Outside Narva — Estonia’s third largest town with a large Russian speaking population — a replica of a T-34 tank with a red Soviet star sits atop a monument commemorating the Soviet soldiers who died freeing Estonia from Nazi Germany during World War II.
The replica of the Soviet tank will be taken to the Estonian War Museum in Viimsi, a town north of the capital, Tallinn, the Estonian broadcaster ERR said.
The town, whose 57,500 inhabitants are chiefly Russian speakers, sits on the border with Russia about 210 kilometers (130 miles) east of Tallinn, and is separated by the Russian town of Ivangorod by the Narva river.
The whole monument was being dismantled Tuesday and “the operation will be carried out in a dignified manner, for example, the flowers and the candles placed at the monuments will be taken to a cemetery, not thrown in the trash,” Interior Minister Lauri Laanemets said Tuesday, according to the Baltic News Service. Estonian broadcaster ERR said the dismantling was underway.
Photos posted on the ERR web site showed Estonian military and heavy machinery moving the monument after flowers and candles had been removed from the site.
The common grave of the victims of World War II in Narva will get a neutral grave marker and it will remain a dignified site for commemorating them, Kallas said.

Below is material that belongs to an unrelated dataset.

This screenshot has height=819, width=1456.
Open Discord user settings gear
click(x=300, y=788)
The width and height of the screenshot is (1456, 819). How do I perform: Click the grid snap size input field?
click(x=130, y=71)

Foreign Minister Urmas Reinsalu said in a government statement that Russia “wanted to use the memorials commemorating the criminal occupation regime to fuel tensions in Estonian society.”
On Aug. 15, the town council in Narva decided the monument should be removed and shortly after a crowd gathered around the monument to protest the plan.

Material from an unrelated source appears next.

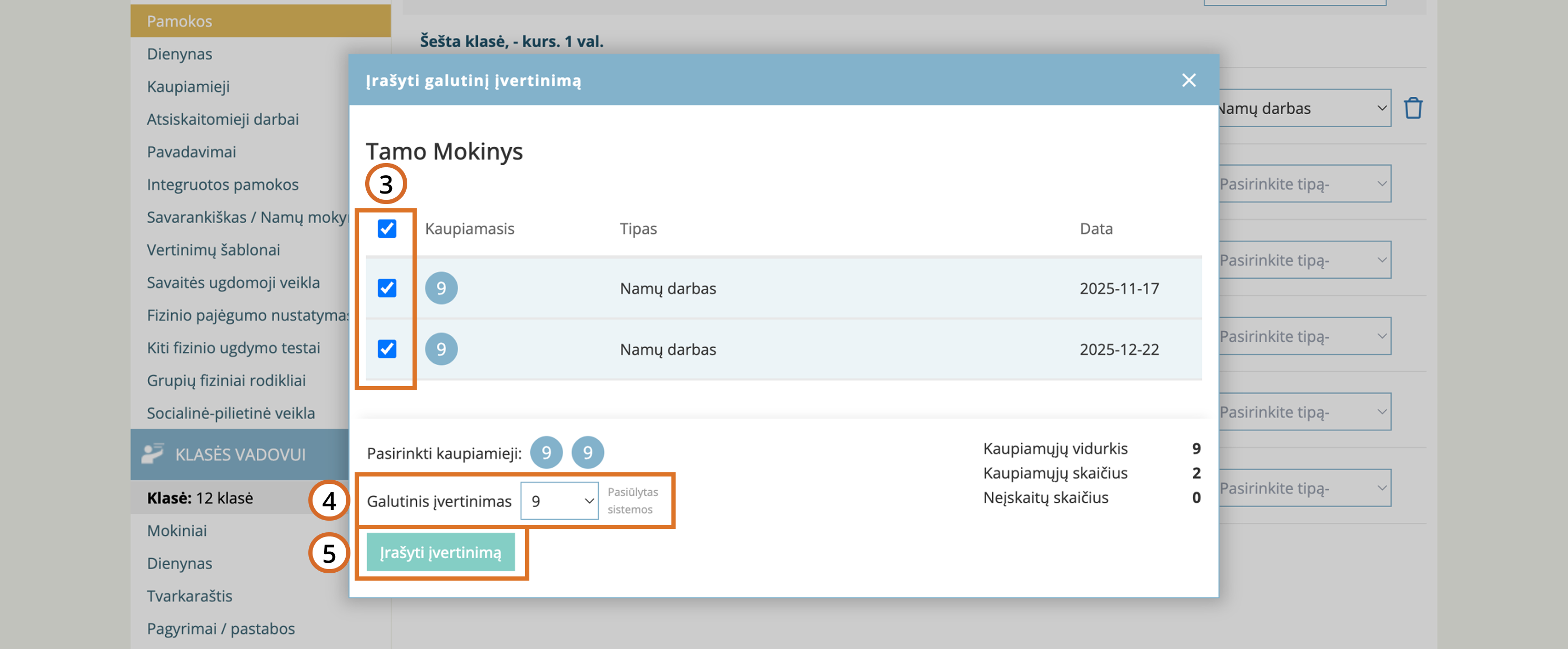This screenshot has height=649, width=1568.
Task: Uncheck the 2025-11-17 homework grade checkbox
Action: [x=387, y=288]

Considering the current situation, ensuring public order is complicated for the authorities of the city of Narva,” Laanemets said in the same statement, and called it a “a great and complex issue.”
A total of seven Soviet-era monuments in Narva also would be removed, the government said Tuesday.
Estonia, which shares a nearly 300-kilometer (180-mile) border with Russia, has taken a hard-line stance over Russia’s invasion of Ukraine.
Earlier this month, Estonia decided to bar people from neighboring Russia with tourist visas from entering the northernmost Baltic country as a consequence of the war in Ukraine. The European Union, of which Estonia is a member, already has banned air travel from Russia after Moscow invaded Ukraine on Feb. 24. But Russians can still travel by land to Estonia and apparently take flights to other European destinations.
Since winning independence in 1991, the former Soviet republic of 1.3 million people has been entangled in disputes over the status of Russians, most of whom came to Estonia during the 50 years of Soviet rule.
In 2007, the relocation of the so-called Bronze Statue of Tallinn, another Soviet war memorial, from a city park led to days of rioting. One person died and more than 1,000 arrests were made, with Russian-speaking Estonians claiming the removal of the memorial erased their history. The statue was later moved to a military cemetery.